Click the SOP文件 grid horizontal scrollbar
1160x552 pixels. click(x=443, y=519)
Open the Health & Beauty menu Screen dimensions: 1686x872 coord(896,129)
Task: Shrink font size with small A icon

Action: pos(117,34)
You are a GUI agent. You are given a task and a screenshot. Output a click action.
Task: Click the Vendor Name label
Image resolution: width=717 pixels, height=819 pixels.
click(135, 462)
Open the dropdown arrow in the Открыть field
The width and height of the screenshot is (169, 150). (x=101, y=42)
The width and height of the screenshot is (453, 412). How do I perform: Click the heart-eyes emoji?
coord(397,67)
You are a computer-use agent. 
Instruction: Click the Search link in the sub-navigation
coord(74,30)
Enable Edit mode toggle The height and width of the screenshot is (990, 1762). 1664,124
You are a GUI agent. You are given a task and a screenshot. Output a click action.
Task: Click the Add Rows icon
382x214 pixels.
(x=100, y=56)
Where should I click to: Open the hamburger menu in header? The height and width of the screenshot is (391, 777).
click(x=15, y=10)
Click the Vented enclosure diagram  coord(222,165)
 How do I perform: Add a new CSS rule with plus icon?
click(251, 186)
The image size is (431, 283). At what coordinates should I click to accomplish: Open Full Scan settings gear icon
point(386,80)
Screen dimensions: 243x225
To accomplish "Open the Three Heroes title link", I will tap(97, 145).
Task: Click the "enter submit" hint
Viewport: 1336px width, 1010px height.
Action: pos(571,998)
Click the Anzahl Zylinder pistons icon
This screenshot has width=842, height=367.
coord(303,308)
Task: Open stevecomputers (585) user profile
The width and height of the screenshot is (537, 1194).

- _TASK DETAILS_
Make sure that every entry above is copied out exactly as it stands.

- _OUTPUT_
Click the SOP文件 grid horizontal scrollbar
1160x552 pixels. click(x=443, y=519)
Open the Health & Beauty menu Screen dimensions: 1686x872 coord(896,129)
Task: Shrink font size with small A icon

Action: pos(117,34)
You are a GUI agent. You are given a task and a screenshot. Output a click action.
Task: Click the Vendor Name label
Image resolution: width=717 pixels, height=819 pixels.
click(135, 462)
Open the dropdown arrow in the Открыть field
The width and height of the screenshot is (169, 150). (x=101, y=42)
The width and height of the screenshot is (453, 412). How do I perform: Click the heart-eyes emoji?
coord(397,67)
You are a computer-use agent. 
Instruction: Click the Search link in the sub-navigation
coord(74,30)
Enable Edit mode toggle The height and width of the screenshot is (990, 1762). 1664,124
You are a GUI agent. You are given a task and a screenshot. Output a click action.
Task: Click the Add Rows icon
382x214 pixels.
(x=100, y=56)
Where should I click to: Open the hamburger menu in header? The height and width of the screenshot is (391, 777).
click(x=15, y=10)
Click the Vented enclosure diagram  coord(222,165)
 How do I perform: Add a new CSS rule with plus icon?
click(251, 186)
The image size is (431, 283). At what coordinates should I click to accomplish: Open Full Scan settings gear icon
point(386,80)
Screen dimensions: 243x225
To accomplish "Open the Three Heroes title link", I will tap(97, 145).
Task: Click the "enter submit" hint
Viewport: 1336px width, 1010px height.
Action: pos(571,998)
Click the Anzahl Zylinder pistons icon
This screenshot has width=842, height=367.
coord(303,308)
Task: Open stevecomputers (585) user profile
The width and height of the screenshot is (537, 1194).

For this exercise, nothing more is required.